◆ **Directions**
Below are some entries. Work out how many of their lines hold the word "will", and write that number alone.

◆ **Data listing**
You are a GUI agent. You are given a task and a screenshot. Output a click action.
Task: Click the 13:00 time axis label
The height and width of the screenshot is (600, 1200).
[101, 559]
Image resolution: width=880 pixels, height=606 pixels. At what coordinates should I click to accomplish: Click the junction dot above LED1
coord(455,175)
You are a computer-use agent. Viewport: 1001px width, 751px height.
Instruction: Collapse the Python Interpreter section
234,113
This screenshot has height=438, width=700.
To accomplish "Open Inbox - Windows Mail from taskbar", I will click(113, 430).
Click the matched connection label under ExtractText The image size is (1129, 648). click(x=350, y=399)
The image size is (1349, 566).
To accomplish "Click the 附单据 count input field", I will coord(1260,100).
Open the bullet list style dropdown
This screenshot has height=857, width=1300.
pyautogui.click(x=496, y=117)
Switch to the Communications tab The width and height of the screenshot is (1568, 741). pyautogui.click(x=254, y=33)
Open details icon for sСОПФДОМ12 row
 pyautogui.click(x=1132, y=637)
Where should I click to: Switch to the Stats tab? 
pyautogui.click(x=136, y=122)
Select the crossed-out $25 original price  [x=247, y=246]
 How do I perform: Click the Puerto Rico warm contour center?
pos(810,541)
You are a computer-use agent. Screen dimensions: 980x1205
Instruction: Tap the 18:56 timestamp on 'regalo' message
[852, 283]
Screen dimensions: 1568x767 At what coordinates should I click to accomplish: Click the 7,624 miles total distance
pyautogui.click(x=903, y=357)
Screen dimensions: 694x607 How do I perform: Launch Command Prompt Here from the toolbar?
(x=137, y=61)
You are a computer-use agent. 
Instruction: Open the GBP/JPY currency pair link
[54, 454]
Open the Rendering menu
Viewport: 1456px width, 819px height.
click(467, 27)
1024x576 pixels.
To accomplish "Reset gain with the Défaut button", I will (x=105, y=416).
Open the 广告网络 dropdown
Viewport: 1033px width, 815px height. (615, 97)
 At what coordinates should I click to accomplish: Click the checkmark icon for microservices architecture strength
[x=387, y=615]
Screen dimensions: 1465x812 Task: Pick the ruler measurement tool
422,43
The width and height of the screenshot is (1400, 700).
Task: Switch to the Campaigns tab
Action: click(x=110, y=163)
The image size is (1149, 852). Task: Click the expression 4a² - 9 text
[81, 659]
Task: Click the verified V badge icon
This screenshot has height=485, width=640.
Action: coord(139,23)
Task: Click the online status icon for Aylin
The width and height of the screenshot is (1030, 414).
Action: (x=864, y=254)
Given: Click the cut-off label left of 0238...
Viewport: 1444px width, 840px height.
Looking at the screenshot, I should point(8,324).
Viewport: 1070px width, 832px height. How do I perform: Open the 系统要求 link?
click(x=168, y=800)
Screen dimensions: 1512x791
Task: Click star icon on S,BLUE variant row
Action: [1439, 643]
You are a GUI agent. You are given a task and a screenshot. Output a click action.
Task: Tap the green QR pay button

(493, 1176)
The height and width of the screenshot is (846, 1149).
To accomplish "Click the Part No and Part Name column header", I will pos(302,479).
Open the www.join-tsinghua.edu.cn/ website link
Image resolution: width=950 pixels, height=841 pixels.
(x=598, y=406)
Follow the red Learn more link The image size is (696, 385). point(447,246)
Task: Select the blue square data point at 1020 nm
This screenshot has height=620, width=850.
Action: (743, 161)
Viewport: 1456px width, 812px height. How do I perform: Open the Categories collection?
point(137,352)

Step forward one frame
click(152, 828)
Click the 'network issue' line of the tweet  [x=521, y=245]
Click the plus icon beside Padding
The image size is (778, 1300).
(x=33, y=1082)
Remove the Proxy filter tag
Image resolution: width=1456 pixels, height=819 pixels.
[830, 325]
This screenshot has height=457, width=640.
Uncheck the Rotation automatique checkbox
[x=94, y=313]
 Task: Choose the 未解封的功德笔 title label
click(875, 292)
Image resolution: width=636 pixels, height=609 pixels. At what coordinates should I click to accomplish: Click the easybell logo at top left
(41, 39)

◆ **Response below**
4